Saturday, October 18, 2008

Microsoft and the financial downfall

One of the misleading features of Microsoft Office software is that it gives the user the illusion that they are in control of what's visible and what's hidden to readers of the files. One example is copy-pasting from an Excel sheet into a Word or Power Point. If you now double click on the embedded piece you'll see... the Excel file! It is automatically embedded within the Word/Power Point file. A few years ago, after teaching this to MBAs, a student came the following week all excited, telling me how he just detected fraudulent reporting to his company by a contractor. He simply clicked on a pasted Excel chart within the contractor's report written in Word. The embedded Excel file told all the contractor's secrets.

A solution is to "paste special> as picture". But that's only if you know about this!

Another such feature is Excel's "hidden" fields. You can "hide" certain areas on your Excel spreadsheet, but don't be surprised if those areas are not really hidden: Turns out that Barclays Capital just fell in this trap in their proposal of buying the collapsed investment bank Lehman Brothers. This week's article Lehman Excel snafu could cost Barclays dear tells the story of how "a junior law associate at Cleary Gottlieb Steen & Hamilton LLP converted an Excel file into a PDF format document... Some of these details on various trading contracts were marked as hidden because they were not intended to form part of Barclays' proposed deal. However, this "hidden" distinction was ignored during the reformatting process so that Barclays ended up offering to take on an additional 179 contracts as part of its bankruptcy buyout deal".

The moral:
(1) if you have secrets, don't keep them in Microsoft Office.
(2) if you convert your secrets from Microsoft to something safer (like PDF), check the result of the conversion carefully!

Tuesday, October 07, 2008

Sensitivity, specificity, false positive and false negative rates

I recently had an interesting discussion with a few colleagues in Korea regarding the definition of false positive and false negative rates and their relation to sensitivity and specificity. Apparently there is real confusion out there, and if you search the web you'll find conflicting information. So let's sort this out:

Let's assume we have a dataset of bankrupt and solvent firms. We now want to evaluate the performance of a certain model for predicting bankruptcy. Clearly here, the important class is "bankrupt", as the consequences of misclassifying bankrupt firms as solvent are heavier than misclassifying solvent firms as bankrupt. We organize the data in a confusion matrix (aka classification matrix) that crosses actual firm status with predicted status (generated by the model). Say this is the matrix:

In our textbook Data Mining for Business Intelligence we treat the four metrics as two sets of pairs {sensitivity, specificity} and {false positive rate, false negative rate}, each pair measuring a different aspect. Sensitivity and specificity measure the ability of the model to correctly detect the important class (=sensitivity) and its ability to correctly rule out the unimportant class. This definition is apparently not controversial. In the example, the sensitivity would be 201/(201+85) = the proportion of bankrupt firms that the model accurately detects. The model's specificity here is 2689/(2689+25) = the proportion of solvent firms that the model accurately "rules out".

◆ Source excerpt ◆
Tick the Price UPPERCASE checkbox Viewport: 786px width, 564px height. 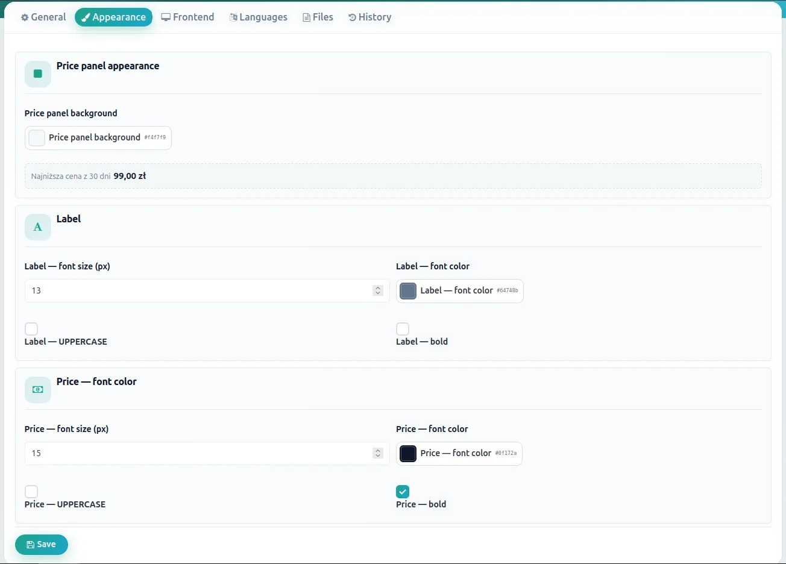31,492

◆ What to do ◆
Reproduce the blog excerpt word for word, starting with "Saturday, October 18, 2008" and going on through "know about this!". The material has no connection to the blog excerpt.

◆ The output ◆
Saturday, October 18, 2008

Microsoft and the financial downfall

One of the misleading features of Microsoft Office software is that it gives the user the illusion that they are in control of what's visible and what's hidden to readers of the files. One example is copy-pasting from an Excel sheet into a Word or Power Point. If you now double click on the embedded piece you'll see... the Excel file! It is automatically embedded within the Word/Power Point file. A few years ago, after teaching this to MBAs, a student came the following week all excited, telling me how he just detected fraudulent reporting to his company by a contractor. He simply clicked on a pasted Excel chart within the contractor's report written in Word. The embedded Excel file told all the contractor's secrets.

A solution is to "paste special> as picture". But that's only if you know about this!